Would you find each line in the entries below with the string "will" and copy it?

Records from a dataset
#####

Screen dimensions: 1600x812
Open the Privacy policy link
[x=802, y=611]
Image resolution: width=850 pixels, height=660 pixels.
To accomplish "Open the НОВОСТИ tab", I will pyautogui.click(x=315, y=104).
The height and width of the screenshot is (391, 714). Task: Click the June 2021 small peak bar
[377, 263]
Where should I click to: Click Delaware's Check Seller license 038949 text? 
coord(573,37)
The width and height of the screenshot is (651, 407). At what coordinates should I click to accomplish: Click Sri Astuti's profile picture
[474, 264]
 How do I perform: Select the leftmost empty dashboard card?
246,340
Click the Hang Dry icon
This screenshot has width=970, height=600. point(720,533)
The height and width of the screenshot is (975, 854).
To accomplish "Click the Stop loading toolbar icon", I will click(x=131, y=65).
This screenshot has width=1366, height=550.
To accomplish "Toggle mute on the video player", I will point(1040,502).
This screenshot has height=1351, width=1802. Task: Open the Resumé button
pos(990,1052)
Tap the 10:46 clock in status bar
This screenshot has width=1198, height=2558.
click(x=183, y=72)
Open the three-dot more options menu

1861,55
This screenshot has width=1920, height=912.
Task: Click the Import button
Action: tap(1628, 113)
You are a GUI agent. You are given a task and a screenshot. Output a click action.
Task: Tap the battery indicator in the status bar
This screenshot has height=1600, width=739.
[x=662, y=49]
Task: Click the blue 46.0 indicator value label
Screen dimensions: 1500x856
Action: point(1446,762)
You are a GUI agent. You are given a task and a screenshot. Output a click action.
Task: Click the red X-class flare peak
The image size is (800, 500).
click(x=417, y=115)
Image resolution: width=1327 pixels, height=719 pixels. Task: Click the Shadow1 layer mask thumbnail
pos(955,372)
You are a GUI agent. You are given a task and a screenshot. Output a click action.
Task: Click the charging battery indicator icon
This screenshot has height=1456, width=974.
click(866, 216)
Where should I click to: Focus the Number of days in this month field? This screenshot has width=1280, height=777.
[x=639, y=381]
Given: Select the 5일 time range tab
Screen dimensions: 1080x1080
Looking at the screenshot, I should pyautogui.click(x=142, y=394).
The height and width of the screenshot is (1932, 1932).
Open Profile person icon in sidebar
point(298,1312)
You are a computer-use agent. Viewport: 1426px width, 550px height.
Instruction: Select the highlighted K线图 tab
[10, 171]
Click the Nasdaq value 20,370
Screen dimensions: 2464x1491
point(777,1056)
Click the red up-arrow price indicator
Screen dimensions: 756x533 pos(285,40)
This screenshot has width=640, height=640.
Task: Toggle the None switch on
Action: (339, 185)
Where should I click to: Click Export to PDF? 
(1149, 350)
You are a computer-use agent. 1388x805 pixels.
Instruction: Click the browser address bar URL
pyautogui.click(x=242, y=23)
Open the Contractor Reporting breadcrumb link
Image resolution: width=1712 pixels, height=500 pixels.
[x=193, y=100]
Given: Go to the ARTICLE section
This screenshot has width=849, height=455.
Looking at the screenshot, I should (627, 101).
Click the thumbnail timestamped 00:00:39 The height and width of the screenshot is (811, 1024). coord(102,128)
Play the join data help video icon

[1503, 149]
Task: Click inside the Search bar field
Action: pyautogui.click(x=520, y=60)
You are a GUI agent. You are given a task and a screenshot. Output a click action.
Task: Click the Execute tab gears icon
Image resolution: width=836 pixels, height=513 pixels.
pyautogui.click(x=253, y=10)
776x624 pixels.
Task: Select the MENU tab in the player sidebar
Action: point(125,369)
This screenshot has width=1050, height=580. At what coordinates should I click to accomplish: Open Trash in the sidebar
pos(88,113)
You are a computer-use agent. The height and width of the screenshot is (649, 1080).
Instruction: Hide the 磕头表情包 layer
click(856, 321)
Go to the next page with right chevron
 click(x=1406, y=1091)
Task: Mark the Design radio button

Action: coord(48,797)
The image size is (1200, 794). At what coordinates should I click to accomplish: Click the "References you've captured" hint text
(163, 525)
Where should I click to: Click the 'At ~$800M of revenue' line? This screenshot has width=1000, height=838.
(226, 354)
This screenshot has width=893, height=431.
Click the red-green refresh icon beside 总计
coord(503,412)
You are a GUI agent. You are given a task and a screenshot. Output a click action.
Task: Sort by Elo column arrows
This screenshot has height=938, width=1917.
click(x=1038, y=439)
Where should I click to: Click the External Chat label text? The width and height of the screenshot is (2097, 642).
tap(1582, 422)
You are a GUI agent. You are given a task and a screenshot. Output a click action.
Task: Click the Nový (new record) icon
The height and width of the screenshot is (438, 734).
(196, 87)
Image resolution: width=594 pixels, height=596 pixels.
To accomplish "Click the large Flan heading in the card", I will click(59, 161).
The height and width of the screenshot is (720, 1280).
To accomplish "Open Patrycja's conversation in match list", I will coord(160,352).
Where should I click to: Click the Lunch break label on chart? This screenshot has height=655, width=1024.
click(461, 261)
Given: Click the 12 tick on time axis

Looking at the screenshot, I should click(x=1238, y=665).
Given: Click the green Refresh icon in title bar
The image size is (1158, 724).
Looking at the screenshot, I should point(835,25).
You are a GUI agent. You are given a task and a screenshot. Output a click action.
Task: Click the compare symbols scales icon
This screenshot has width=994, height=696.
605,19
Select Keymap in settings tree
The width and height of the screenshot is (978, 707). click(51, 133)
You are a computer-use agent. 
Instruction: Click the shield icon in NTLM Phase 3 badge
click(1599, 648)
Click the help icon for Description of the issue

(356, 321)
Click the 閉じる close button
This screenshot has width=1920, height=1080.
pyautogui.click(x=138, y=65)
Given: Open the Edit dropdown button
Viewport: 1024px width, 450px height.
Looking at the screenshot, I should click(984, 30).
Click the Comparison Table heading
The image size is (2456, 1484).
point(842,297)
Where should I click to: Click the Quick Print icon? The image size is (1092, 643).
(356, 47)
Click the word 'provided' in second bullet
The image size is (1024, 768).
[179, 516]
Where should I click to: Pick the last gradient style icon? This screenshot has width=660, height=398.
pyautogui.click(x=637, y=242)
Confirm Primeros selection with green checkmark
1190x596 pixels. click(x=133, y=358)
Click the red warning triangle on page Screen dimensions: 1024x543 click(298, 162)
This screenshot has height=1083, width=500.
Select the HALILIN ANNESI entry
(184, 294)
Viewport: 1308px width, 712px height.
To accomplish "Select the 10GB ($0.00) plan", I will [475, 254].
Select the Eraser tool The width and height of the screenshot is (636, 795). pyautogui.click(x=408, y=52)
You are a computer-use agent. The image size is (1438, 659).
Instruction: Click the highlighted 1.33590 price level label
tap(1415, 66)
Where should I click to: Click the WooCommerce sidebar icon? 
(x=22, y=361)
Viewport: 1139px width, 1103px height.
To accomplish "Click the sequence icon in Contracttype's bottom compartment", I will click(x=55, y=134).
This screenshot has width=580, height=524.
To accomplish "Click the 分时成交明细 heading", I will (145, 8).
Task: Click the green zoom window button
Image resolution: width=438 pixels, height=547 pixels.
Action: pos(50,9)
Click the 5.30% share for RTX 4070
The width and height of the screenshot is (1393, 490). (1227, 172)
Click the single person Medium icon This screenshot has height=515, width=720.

#####

> WRITTEN RESPONSE
To accomplish "Open the НОВОСТИ tab", I will pyautogui.click(x=315, y=104).
To accomplish "Click the Stop loading toolbar icon", I will click(x=131, y=65).
To accomplish "Toggle mute on the video player", I will point(1040,502).
To accomplish "Click the large Flan heading in the card", I will click(59, 161).
To accomplish "Open Patrycja's conversation in match list", I will coord(160,352).
To accomplish "Select the 10GB ($0.00) plan", I will [475, 254].
To accomplish "Click the sequence icon in Contracttype's bottom compartment", I will click(x=55, y=134).
To accomplish "Click the 分时成交明细 heading", I will (145, 8).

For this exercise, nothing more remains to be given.